店内に漂う甘い香りと、ほんの少しだけ焦げたような匂い。それがなぜか、懐かしかった。母の焼いた和菓子の匂いを思い出した。
一息に、飲み干した。
*
目を開けると、私は白い草原に立っていた。春の匂いがする。遠くで風に揺れる桜の花びらのようなものが舞っていて、現実とは思えないほど静かだった。
「……姉ちゃん?」
振り返ると、そこに弟がいた。
あの時と同じ、くしゃっとした寝ぐせのついた髪。少し背が伸びたような気がしたけど、目の奥にある不安げな光は、あの頃のままだった。
「ごめん。あのとき、ちゃんと謝れなかった」
「私こそ……ごめん。私があんな言い方しなきゃ、あんなことには……」
互いの言葉が重なって、私は気づいたら泣いていた。声も出せないほど涙が溢れて、弟の肩に顔をうずめていた。
伝えたいことは、たくさんあった。言えなかった言葉も、聞きたかった言葉も、すべて、伝わっていた気がした。
やがて弟は笑って、「また、どこかで」と言い、風に溶けるように消えていった。
*
気づくと、百彩堂の店内に戻っていた。
手元には、壊れたはずのオルゴールがあった。蓋を開けても音は鳴らない。だけど、確かにあの場所で――私は、弟と話したのだ。
「これは、ありがとうの気持ちです」
少女が差し出したのは、桜の形をした小さな練り切りだった。見た目も香りも、母のつくってくれた和菓子にそっくりだった。
「……あなた、」
私は思わず言いかけたが、少女は微笑んだまま首を横に振った。
「大丈夫。お名前は、聞きませんから。私も、今の名前しか覚えてませんし」
どこか寂しげに笑う少女の後ろで、店主がうねる影のように身体を揺らしながら、受付の帳簿に何かを書いていた。
私は店を出る前に、もう一度だけ振り返った。
その時、店主が少女の髪にそっと触れ、指の先で撫でていたのが見えた。
化け物のような姿なのに、その仕草はとても静かで、優しかった。
あれは――親が子に触れるときの、あの優しさだった。
*
帰り道、私はオルゴールの蓋を開いた。音は鳴らなかった。だけど、風の音に紛れて、どこかで微かに、あのメロディが聴こえた気がした。

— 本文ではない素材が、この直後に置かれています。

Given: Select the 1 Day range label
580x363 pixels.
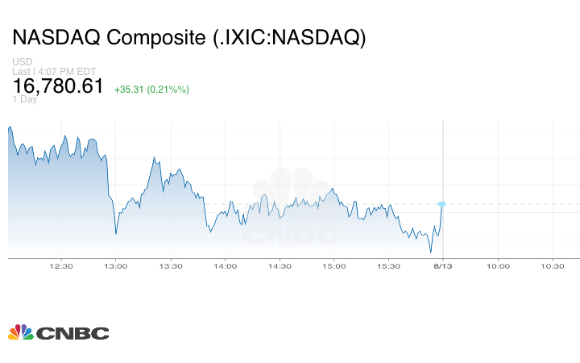Looking at the screenshot, I should (27, 99).
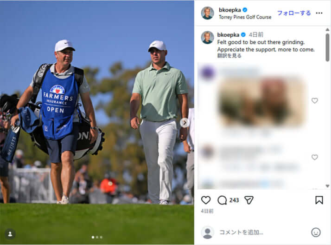Open comments via the speech bubble icon
The height and width of the screenshot is (245, 331).
click(222, 200)
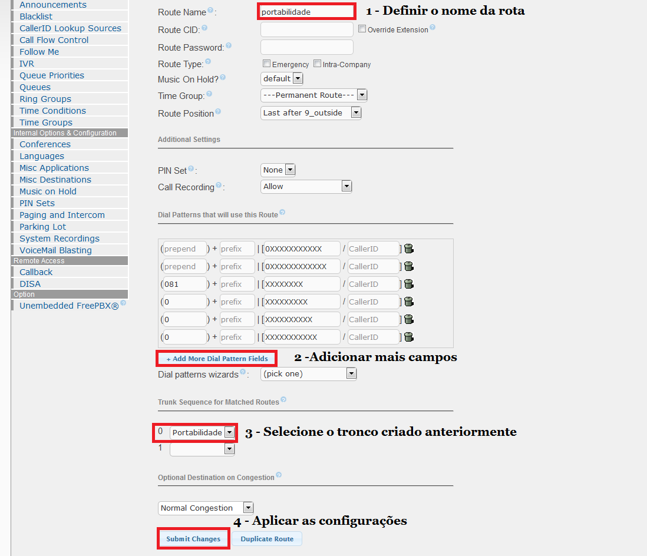Click trash icon for first dial pattern row
The height and width of the screenshot is (556, 647).
(408, 249)
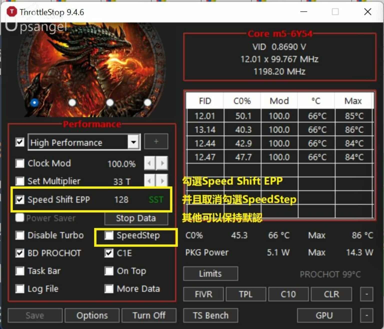
Task: Disable the C1E checkbox
Action: (109, 253)
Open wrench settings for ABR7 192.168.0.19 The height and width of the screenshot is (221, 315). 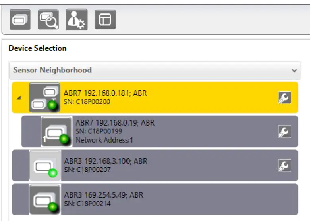284,131
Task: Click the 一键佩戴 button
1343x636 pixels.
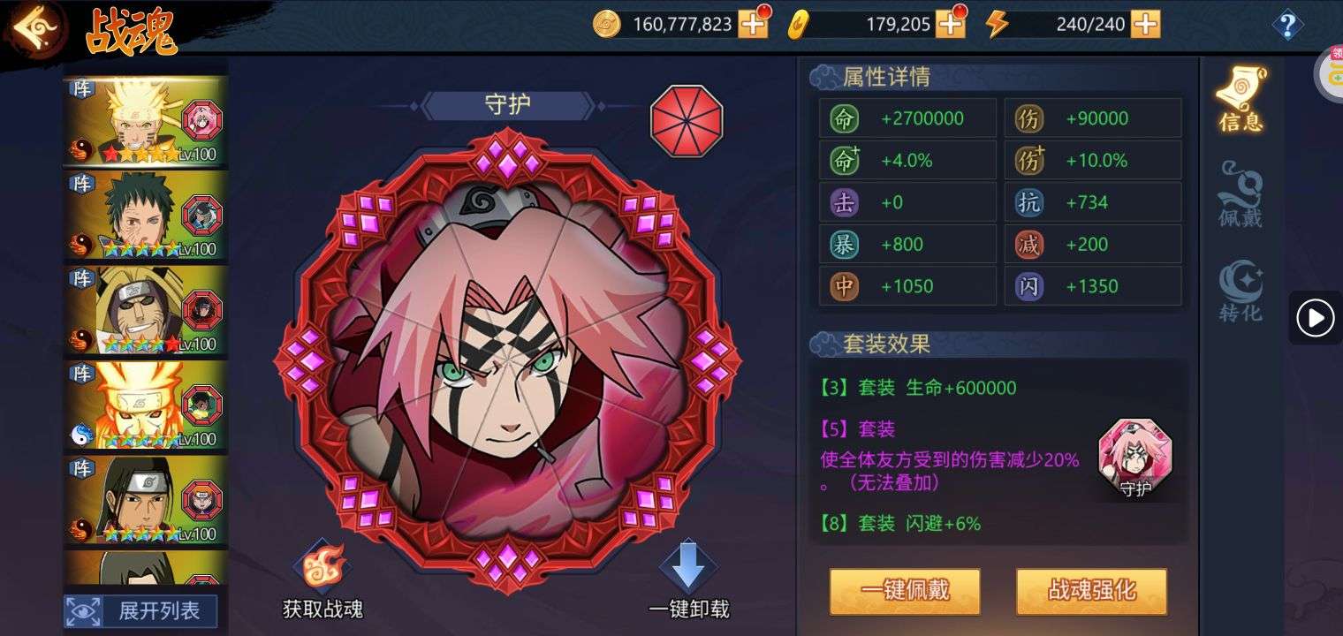Action: 905,591
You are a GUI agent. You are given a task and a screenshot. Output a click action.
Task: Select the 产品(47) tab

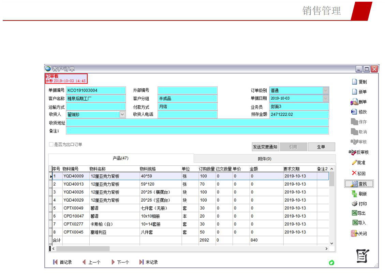[x=121, y=158]
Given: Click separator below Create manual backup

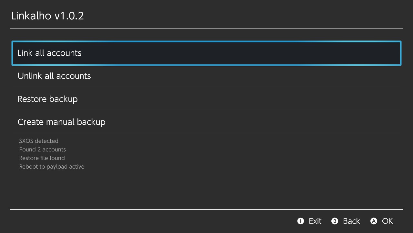Looking at the screenshot, I should pos(207,134).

きっとこれは、幻だ。ポーションの後遺症かもしれない。
でも、私は前を向けた。もう、弟を憎んでいない。あの最期の言葉を、ちゃんと聞けたから。
それで、よかった。
そう、思えるようになったから。
*
この店には、秘密がある。ポーションの力だけじゃない。
きっと、もっと深くて、大きな――悲しみと、優しさの秘密が。
それがいつか明かされたとき、この場所にも終わりが来るのだろう。
でも私は、きっと忘れない。
あの草原と、彼の笑顔と、オルゴールの音色を。